(Saved data entries)
◆ ◆ ◆

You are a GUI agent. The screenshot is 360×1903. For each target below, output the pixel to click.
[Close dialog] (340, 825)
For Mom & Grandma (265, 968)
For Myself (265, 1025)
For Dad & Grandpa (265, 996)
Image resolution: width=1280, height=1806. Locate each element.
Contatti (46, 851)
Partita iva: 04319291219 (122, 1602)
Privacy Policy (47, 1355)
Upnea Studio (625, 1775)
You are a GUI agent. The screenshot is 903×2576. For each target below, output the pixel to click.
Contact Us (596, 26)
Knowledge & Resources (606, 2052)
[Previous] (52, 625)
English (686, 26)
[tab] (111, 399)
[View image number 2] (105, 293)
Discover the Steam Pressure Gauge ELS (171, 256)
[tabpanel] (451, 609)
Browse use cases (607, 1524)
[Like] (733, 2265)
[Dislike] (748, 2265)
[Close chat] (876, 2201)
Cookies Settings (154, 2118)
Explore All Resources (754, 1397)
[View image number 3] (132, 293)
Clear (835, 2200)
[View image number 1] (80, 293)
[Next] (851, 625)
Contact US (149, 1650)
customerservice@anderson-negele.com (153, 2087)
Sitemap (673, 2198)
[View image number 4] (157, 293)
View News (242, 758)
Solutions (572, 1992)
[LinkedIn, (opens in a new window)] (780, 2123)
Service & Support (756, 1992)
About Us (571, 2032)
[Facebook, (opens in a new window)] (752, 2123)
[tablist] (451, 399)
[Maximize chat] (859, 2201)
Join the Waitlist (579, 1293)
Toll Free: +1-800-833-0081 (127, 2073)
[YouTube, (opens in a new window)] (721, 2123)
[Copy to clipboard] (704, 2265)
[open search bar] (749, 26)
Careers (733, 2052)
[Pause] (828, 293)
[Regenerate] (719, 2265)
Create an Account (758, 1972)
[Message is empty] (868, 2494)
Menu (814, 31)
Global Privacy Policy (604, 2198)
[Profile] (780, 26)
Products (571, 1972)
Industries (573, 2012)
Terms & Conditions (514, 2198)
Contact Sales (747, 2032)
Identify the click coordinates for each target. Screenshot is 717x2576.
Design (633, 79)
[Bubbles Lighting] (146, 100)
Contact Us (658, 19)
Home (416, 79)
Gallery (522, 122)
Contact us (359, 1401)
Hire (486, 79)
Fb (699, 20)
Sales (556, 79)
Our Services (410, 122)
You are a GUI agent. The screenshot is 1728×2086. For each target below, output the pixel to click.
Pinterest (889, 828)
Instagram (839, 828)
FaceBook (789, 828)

◆ ◆ ◆

■ Task directions ■
Take the entries above and copy out all lines with the string "each".

■ Output of the exercise ■
You are a GUI agent. The screenshot is 360×1903. For each target below, output the pixel to click.
Image resolution: width=1280, height=1806. Locate each element.
You are a GUI agent. The screenshot is 903×2576. For each target below, output the pixel to click.
Identify the click coordinates for each target. Screenshot is 717x2576.
You are a GUI agent. The screenshot is 1728×2086. For each target below, output the pixel to click.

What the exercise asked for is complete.